To our knowledge, our patients are the first to be treated with an additional custom-made IMA side branch (first implantation March 2009) to preserve the IMA perfusion. Even if patency of the IMA side branch is limited during follow-up, this approach might offer time and chance for successful and sufficient collateralization of an otherwise probably compromised intestinal perfusion. To prevent stenosis of the side branch we use self-expandable stent-grafts and recommend endolining with self-expandable, uncovered stents. As shown in our series, treatment of a large lumbar artery with a custom-made side branch is another feasible option.

Obviously, custom-made stent-grafts will require at least 6–8 weeks of fabrication, which means excluding patients with symptomatic or ruptured aneurysms from this procedure.

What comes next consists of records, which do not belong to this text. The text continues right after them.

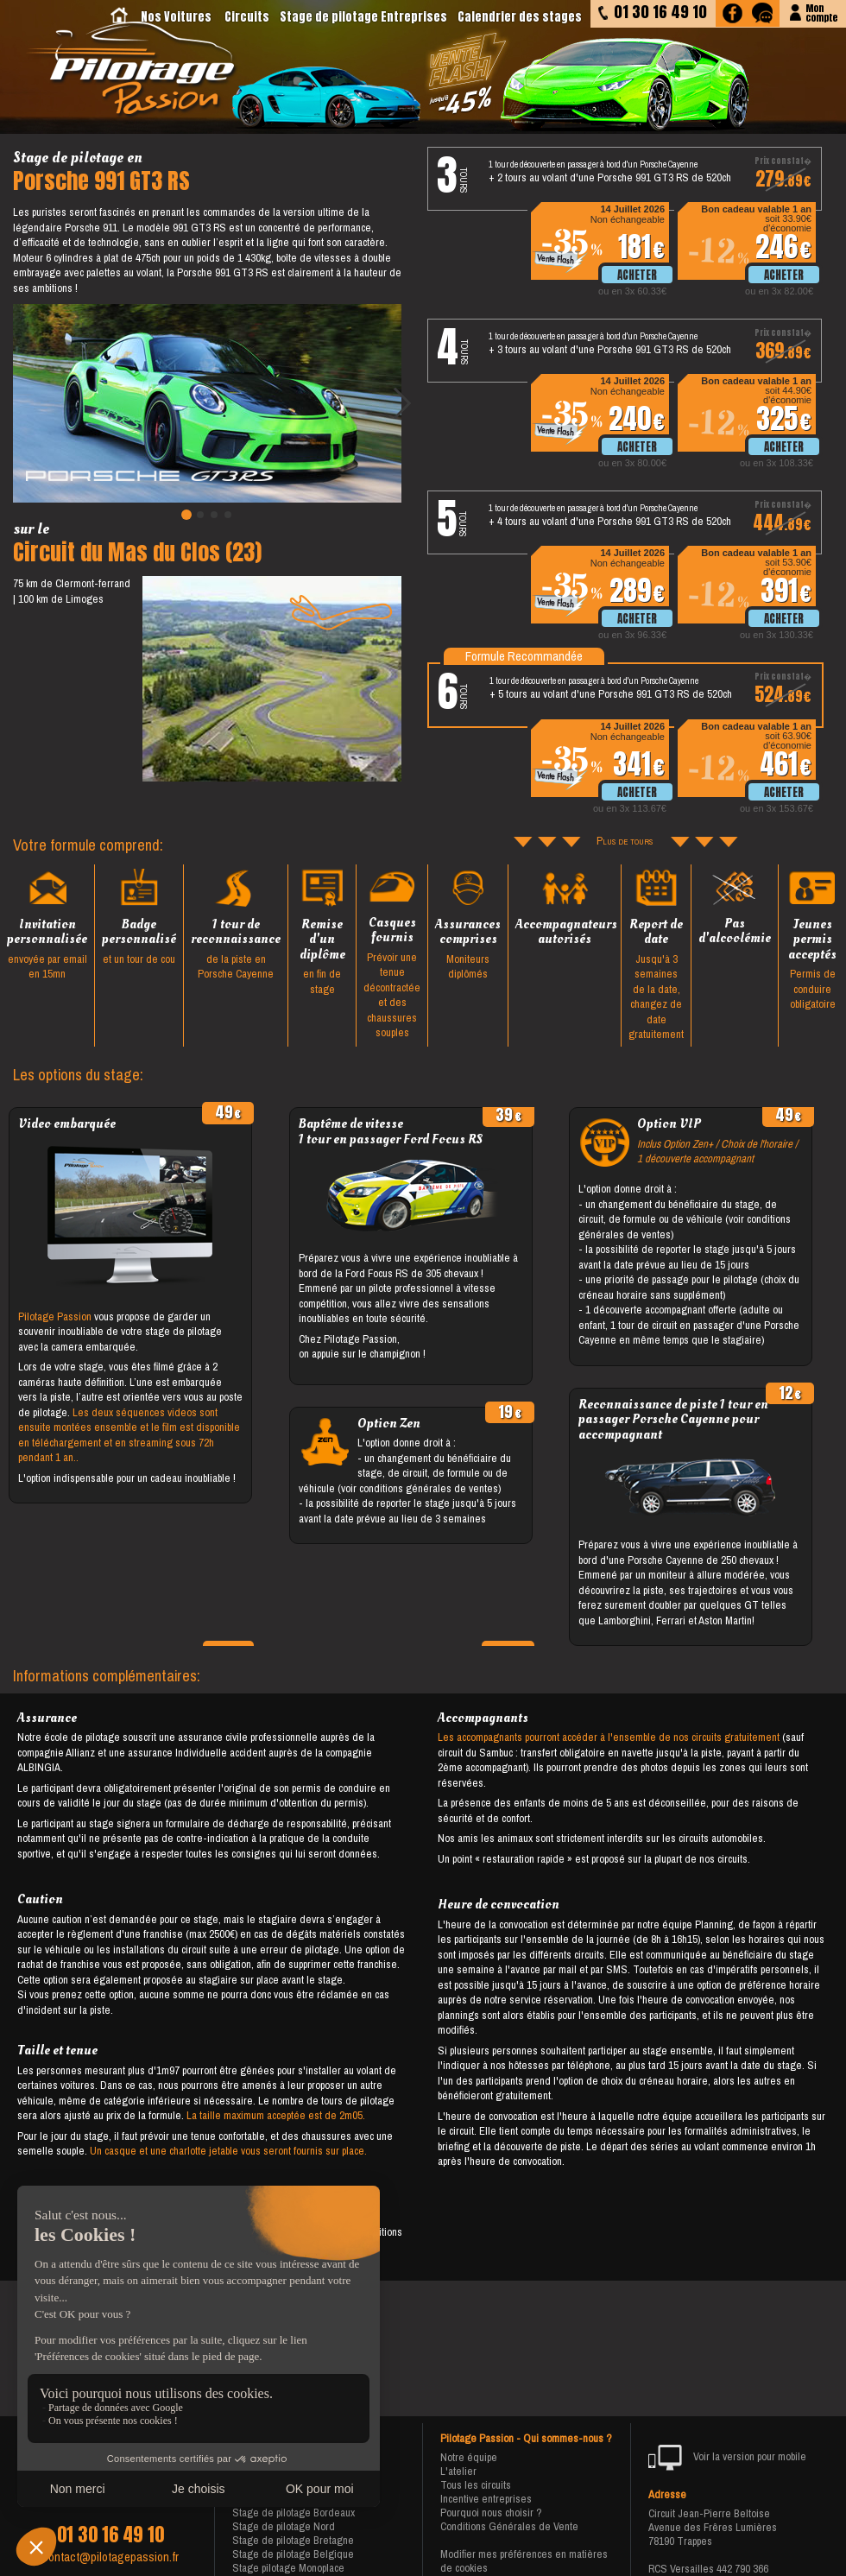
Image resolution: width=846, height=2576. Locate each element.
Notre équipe (468, 2457)
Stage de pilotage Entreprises (363, 17)
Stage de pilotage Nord (283, 2526)
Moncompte (821, 11)
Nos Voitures (176, 17)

In our opinion, the use of the chimney technique for IMA preservation is an option particularly in patients with urgent or emergency indication for treatment. There are no additional costs for the IMA branch if patients need a multibranched stent-graft. The chimney technique might be cheaper in patients with an infrarenal AA and the need for only one chimney graft. However, the risk of a type I endoleak through gutters has to be included. The risk increases from 7.0% to 15.6% by the use of two chimney grafts instead of one. Owing to the supra-aortic approach, a risk of stroke has to be taken into consideration with both techniques.

Preservation of the IMA perfusion will undoubtedly remain a special procedure for highly selected patients. However, custom-made, branched stent-grafts with an IMA side branch can be another therapeutic option, besides the chimney or snorkel technique, for patients at risk of colon ischemia by EVAR.

Conclusion

Based on our experience, custom-made, branched stent-grafts are an endovascular option to preserve the IMA perfusion in selected and electively treated patients estimated as being at risk for insufficient intestinal perfusion due to stenosis or occlusions of visceral or hypogastric arteries.